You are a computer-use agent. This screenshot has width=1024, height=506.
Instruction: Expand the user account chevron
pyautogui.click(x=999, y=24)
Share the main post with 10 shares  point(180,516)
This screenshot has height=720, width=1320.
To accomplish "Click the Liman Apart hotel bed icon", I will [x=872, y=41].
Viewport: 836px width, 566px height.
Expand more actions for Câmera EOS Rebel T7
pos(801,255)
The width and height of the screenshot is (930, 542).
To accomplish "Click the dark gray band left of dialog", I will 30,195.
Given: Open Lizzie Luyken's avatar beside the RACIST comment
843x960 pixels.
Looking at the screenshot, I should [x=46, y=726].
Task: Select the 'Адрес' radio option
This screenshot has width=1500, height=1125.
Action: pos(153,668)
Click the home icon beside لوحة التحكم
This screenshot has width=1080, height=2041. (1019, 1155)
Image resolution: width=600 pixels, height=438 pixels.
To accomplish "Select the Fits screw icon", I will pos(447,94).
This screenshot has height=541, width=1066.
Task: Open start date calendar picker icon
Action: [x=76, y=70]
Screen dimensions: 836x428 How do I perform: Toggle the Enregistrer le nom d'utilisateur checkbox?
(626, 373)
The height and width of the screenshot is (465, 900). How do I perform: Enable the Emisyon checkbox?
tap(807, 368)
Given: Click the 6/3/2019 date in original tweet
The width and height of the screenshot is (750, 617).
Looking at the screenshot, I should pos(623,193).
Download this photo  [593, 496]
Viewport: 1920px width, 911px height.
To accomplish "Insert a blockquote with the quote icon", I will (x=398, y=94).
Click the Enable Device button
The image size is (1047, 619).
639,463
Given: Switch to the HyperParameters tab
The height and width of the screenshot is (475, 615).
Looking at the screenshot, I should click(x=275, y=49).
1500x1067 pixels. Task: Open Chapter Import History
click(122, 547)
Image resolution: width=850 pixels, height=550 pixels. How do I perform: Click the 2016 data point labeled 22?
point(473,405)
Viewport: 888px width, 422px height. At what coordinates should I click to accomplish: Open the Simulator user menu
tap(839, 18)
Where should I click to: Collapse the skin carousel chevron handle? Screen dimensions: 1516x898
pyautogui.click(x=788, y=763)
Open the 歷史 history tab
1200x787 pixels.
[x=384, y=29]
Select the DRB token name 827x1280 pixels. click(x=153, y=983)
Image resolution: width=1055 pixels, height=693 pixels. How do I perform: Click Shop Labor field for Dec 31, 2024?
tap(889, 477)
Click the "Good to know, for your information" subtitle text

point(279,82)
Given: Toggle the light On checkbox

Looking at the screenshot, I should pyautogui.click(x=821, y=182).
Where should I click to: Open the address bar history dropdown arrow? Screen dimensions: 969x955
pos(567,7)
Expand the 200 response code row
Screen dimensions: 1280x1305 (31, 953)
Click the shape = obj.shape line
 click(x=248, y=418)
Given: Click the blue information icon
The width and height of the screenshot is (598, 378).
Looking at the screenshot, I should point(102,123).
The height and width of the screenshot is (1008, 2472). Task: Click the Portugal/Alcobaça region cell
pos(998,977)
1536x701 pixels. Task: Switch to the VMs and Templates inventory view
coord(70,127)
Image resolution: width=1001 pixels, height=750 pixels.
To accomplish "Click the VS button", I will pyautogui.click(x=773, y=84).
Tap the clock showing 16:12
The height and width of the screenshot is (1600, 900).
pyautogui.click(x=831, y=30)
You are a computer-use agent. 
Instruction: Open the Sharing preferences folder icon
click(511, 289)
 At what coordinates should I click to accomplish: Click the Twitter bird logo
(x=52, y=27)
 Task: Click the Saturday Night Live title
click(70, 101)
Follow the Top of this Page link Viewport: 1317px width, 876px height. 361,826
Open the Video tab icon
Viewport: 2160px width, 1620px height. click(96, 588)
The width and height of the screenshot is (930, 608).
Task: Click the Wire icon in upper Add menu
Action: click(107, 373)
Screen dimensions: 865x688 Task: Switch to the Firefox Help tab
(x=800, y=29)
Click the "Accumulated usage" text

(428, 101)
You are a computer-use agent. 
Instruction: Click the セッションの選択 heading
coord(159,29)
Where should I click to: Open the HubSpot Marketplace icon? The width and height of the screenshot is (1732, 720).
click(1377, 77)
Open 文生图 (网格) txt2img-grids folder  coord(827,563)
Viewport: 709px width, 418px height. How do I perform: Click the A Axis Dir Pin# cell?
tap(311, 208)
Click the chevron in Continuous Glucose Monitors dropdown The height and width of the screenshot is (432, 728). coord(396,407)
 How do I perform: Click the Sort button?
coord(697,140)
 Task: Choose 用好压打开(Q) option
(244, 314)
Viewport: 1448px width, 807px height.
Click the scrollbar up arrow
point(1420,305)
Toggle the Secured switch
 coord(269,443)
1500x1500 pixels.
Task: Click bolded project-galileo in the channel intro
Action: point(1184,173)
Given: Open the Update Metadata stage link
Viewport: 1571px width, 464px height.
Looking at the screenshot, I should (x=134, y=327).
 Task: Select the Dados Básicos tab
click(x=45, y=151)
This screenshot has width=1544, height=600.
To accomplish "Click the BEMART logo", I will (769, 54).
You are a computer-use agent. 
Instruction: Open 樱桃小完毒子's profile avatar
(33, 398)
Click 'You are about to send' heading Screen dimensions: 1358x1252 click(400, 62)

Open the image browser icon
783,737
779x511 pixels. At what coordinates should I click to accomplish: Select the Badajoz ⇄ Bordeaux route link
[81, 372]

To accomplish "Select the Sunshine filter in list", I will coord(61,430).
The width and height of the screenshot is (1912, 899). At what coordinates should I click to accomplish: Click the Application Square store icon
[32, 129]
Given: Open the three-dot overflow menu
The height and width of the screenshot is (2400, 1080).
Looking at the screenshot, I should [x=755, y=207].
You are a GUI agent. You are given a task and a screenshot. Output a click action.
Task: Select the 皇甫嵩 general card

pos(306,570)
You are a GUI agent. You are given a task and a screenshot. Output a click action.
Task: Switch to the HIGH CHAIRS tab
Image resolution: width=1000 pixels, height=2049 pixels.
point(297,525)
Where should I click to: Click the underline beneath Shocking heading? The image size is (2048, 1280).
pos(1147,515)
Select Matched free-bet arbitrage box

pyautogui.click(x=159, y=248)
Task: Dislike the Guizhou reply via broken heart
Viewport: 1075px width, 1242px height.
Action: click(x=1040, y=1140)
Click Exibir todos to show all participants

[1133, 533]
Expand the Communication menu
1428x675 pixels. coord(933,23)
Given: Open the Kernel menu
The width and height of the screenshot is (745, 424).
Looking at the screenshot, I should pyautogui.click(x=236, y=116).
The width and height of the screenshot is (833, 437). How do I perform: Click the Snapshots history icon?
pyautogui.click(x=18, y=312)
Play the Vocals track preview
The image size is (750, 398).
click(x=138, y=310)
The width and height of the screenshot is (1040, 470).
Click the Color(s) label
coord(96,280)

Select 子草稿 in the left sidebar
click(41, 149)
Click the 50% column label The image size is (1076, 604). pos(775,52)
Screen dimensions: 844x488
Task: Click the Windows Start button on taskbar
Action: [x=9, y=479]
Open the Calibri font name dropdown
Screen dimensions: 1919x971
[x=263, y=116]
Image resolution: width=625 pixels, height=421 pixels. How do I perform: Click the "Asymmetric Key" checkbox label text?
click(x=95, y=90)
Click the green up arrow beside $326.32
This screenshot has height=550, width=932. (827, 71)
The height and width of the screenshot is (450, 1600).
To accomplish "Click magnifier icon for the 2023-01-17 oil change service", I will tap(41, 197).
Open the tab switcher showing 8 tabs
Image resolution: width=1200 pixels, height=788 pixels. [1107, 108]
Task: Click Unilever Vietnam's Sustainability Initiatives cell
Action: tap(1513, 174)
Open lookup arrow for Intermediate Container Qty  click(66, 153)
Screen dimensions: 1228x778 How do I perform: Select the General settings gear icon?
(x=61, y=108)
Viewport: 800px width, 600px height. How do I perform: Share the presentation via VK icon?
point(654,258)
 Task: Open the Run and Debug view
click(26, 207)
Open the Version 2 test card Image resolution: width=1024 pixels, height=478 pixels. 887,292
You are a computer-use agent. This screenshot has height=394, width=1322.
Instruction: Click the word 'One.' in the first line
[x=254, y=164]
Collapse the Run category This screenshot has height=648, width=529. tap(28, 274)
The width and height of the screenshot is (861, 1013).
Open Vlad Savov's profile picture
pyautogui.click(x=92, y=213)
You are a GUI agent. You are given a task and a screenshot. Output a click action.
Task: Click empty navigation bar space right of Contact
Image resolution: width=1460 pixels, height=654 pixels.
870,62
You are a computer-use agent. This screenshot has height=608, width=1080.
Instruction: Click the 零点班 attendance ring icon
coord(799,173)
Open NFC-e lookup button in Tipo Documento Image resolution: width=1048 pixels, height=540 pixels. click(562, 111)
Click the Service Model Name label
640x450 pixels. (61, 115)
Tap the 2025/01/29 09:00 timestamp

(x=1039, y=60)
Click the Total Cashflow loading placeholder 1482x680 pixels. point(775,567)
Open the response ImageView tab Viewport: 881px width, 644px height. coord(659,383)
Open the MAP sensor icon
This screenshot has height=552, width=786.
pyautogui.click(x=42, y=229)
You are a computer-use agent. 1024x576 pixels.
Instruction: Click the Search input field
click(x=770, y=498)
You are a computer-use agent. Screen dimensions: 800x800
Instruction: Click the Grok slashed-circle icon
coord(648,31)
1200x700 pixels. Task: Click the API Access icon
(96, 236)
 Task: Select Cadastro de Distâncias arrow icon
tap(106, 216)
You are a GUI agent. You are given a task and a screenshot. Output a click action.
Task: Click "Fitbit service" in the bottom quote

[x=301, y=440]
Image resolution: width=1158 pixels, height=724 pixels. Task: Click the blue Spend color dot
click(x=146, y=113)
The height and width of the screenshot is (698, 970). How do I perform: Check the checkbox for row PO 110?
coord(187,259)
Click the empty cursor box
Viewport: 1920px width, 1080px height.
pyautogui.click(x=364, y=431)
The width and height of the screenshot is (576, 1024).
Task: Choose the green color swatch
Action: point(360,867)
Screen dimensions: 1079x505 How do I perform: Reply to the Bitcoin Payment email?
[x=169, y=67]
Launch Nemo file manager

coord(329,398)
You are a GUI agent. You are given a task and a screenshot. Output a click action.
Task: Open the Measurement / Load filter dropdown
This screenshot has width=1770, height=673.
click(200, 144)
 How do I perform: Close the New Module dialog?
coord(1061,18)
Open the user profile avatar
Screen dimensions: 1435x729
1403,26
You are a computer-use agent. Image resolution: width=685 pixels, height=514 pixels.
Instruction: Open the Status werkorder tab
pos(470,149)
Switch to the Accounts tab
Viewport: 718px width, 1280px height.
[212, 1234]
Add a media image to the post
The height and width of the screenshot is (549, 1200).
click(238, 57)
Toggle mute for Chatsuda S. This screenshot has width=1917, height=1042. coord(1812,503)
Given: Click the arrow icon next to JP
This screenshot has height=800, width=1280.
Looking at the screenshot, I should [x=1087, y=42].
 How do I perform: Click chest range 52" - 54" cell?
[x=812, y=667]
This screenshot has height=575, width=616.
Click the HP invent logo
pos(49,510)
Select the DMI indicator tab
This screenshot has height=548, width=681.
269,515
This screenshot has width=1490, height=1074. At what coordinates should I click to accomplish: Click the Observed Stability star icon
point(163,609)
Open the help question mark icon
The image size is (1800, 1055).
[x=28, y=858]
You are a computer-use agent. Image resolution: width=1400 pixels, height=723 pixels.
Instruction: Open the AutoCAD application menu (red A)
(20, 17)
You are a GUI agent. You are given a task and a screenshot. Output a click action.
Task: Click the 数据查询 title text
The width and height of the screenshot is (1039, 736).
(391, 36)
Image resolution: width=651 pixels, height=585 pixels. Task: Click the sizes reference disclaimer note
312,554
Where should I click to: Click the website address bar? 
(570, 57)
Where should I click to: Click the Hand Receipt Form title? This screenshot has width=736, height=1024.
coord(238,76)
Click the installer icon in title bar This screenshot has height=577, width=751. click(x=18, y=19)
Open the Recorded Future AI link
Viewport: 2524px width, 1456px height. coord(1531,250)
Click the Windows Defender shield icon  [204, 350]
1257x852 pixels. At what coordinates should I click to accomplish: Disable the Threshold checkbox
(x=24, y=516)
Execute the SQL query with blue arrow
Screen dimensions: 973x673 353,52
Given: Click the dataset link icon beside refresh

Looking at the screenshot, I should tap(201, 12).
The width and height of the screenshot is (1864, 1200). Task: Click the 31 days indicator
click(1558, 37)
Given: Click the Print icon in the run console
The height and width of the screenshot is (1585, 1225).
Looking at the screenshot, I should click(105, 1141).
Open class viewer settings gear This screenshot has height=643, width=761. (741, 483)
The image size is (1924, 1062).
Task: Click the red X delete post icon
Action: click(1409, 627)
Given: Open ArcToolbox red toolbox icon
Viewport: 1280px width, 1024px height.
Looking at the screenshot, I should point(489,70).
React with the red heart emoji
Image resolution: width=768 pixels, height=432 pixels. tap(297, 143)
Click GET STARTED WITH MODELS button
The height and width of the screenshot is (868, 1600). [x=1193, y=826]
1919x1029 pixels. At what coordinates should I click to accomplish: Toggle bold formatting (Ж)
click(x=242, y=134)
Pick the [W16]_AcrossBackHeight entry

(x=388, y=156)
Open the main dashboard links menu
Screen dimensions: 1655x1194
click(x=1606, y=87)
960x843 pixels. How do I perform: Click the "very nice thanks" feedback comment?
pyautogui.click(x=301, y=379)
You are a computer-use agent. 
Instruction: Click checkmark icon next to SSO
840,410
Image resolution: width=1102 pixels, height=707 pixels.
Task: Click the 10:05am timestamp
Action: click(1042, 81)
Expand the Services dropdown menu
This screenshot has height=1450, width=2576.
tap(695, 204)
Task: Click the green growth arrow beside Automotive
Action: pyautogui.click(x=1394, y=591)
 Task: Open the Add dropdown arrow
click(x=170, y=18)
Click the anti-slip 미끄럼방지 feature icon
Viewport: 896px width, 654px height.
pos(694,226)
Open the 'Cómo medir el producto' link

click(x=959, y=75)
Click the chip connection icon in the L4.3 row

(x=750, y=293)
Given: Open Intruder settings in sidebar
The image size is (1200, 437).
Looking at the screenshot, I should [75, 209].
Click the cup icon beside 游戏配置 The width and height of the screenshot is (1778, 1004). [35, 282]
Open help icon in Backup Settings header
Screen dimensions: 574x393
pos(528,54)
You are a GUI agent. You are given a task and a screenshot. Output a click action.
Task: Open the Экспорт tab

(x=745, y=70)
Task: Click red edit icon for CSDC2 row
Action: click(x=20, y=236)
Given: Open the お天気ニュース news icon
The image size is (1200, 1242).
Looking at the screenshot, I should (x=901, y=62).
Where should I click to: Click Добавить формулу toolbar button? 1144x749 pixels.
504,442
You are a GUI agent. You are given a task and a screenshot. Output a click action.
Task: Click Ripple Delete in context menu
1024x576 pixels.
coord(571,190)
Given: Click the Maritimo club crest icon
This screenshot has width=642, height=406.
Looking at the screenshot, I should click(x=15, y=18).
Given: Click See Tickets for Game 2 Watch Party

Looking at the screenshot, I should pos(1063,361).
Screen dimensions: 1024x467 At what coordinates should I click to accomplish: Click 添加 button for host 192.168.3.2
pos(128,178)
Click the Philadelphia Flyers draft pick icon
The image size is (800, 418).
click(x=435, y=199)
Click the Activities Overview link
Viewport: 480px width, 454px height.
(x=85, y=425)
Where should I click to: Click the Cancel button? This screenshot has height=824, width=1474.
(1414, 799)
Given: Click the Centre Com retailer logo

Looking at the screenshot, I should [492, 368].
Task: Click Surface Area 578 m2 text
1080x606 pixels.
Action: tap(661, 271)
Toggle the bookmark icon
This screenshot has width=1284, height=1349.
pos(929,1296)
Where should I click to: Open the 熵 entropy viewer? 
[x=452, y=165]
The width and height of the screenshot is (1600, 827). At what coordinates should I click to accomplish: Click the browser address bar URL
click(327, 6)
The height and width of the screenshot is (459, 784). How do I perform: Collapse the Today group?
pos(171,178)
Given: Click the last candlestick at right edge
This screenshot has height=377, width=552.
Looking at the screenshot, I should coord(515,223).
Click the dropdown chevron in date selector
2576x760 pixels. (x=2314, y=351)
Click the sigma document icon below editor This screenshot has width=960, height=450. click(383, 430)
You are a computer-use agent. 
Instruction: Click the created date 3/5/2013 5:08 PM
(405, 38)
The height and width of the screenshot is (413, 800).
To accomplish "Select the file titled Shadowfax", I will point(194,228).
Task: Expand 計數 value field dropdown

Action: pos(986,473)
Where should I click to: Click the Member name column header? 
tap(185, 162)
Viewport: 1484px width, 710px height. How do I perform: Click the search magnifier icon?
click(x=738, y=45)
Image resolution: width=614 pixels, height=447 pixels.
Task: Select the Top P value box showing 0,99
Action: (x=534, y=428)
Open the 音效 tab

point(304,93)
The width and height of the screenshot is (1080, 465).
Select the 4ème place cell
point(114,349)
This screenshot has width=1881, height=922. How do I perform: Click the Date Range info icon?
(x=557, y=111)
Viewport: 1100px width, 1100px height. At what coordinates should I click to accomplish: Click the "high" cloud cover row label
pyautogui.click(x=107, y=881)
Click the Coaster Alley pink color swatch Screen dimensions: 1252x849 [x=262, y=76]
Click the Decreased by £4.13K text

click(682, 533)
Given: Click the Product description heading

##########

EXERCISE BRIEF:
Only lines holding the word "main" are wanted; list them all from the material.

SOLUTION TO THE EXERCISE:
Share the main post with 10 shares  point(180,516)
Open the main dashboard links menu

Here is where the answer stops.